Well, you don't need to keep track of the allocated blocks to do this.
You wouldn't want to anyway, as that would involve searching through a
list or whatever to find it, which is slow.

If you are going to support ALLOCATION (please do!), then you have
killed two birds with one stone. At the front of every allocated block
you have the size of the block (which is a power of two). This tells
you where the buddy is (immediately after it) and how big the buddy
is.

Note that it is okay to store the size of the memory-block (a power-
of-2 in your case) rather than the size that the user requested (which
is <= to what he got). I use ALLOCATION primarily for CLONE-NODE that
clones a node in a list (or a tree or whatever). This needs ALLOCATION
so that it knows how much data to CMOVE from the original node to the
clone. If it moves more than necessary (more than the user originally
requested, but the amount that he actually got) that is okay --- this
would be slightly slower because CMOVE is moving some garbage data at
the tail that it doesn't strictly need to, but the speed difference is
so small as to be meaningless.

> I am going to be writing the allocator in ARM assembler, but I'm sure that I
> could back-port the algorithm to Forth if others would find it useful.
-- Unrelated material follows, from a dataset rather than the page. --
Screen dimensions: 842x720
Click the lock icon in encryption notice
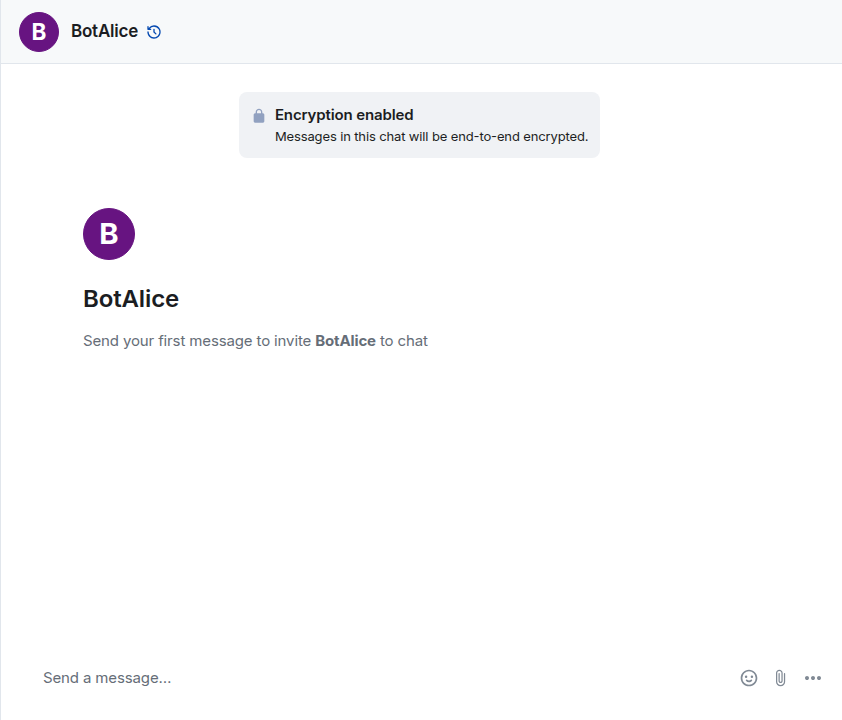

You may want to look into Menuet. This is an OS written in NASM for
the x86. The 32-bit version is open-source and the 64-bit version does
not come with source-code but is freely available to use. I think
there is an ARM version also, but you would have to ask about this on
the forum:
http://www.menuetos.net/
I'm considering writing a Forth for Menuet --- that would be the first
high-level-language available for Menuet, as those guys normally write
everything in NASM and distain to use HLLs at all. They might use
Forth though, if I present Forth not as an HLL but rather as a wrapper
and a framework for assembly-language code (which is the way that I
thought of Forth in my Commodore-64 days).

Note that Menuet uses an old version of NASM.